The Dutch gained an extensive commercial treaty with France. In North America, conquests were restored to the original “owners,” and the question of control of Hudson Bay in Canada was referred to a group of commissioners.

Significance

The extensive peace terms produced no great advantages for any country, although recognition of William III allowed England to emerge as a major power, as did Leopold I’s Austria. Tensions elsewhere in Europe erupted into major wars within a few years: the Great Northern War (1700-1721) and the Wars of the Spanish Succession (1701-1714). The vast military undertakings on a global scale resulted in tremendous expenditures, which escalated greatly in future wars.
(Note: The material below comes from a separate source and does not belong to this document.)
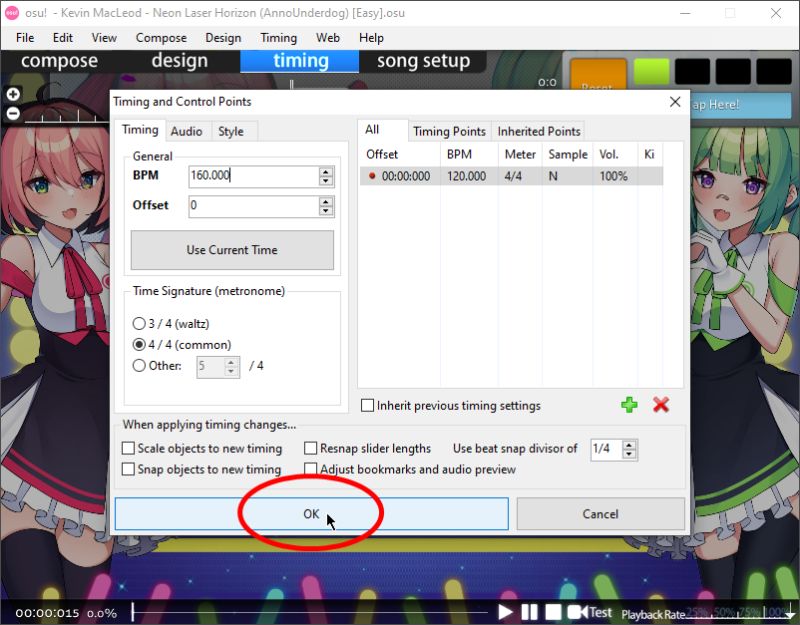Stop the song playback
This screenshot has width=800, height=625.
pos(552,610)
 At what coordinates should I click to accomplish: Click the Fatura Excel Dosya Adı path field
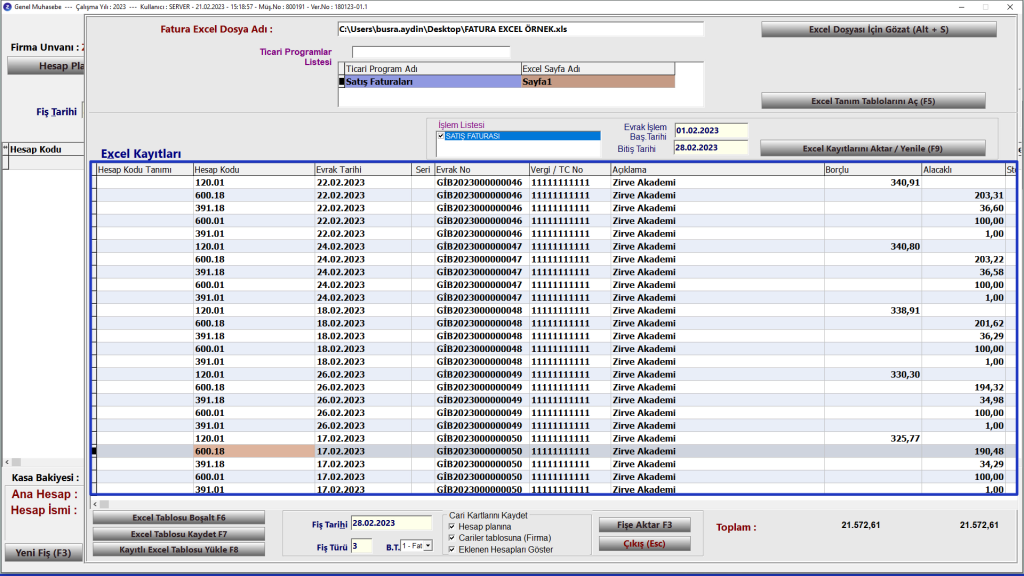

England’s establishment of the Bank of England in 1694 provided funds for subsequent conflicts through which England acquired a worldwide empire.

Bibliography

Baxter, Stephen B. William III and the Defense of European Liberty, 1650-1702. New York: Harcourt, Brace & World, 1966. Baxter covers the lifelong struggle of William of Orange against French aggression, highlights William’s plans for the invasion of England, and examines William’s military actions in the war.

Black, Jeremy. European Warfare, 1660-1815. New Haven, Conn.: Yale University Press, 1994. The author, who has published extensively on military and diplomatic history, places this struggle within a broader chronological context and describes weaponry, tactics, and strategy.

Childs, John. The Nine Years’ War and the British Army, 1688-1697: The Operations in the Low Countries. New York: Manchester University Press, 1991. In addition to discussing the political and diplomatic context of the war, Childs provides a detailed account of British and allied war efforts in the Netherlands.

Rose, Craig. England in the 1690’: Revolution, Religion, and War. Oxford, England: Blackwell, 1999. Rose describes how the war transformed England by uniting rival Whigs and Tories against a common enemy, accustoming the country to new levels of taxation and returning the country to the larger arena of European affairs.

Spielman, John P. Leopold I of Austria. New Brunswick, N.J.: Rutgers University Press, 1977. This biography of one of the main protagonists in the war examines Leopold’s policy and military actions in western Europe and his protracted struggles in eastern Europe.

Symcox, Geoffrey. Victor Amadeus II: Absolutism in the Savoyard State, 1675-1730. Berkeley: University of California Press, 1983. Symcox focuses on the implications of the war for southern Europe and Savoy’s struggles against the French, an often neglected aspect of other studies.

Troost, Wouter. William III, the Stadholder-King: A Political Biography. Translated by J. C. Grayson. Burlington, Vt.: Ashgate, 2004. A comprehensive biography by a Dutch historian that includes information about the war and the formation of the Grand Alliance.

Wolf, John B. Louis XIV. New York: W. W. Norton, 1968. This excellent biography analyzes Louis XIV’s foreign and military policy prior to and during the war.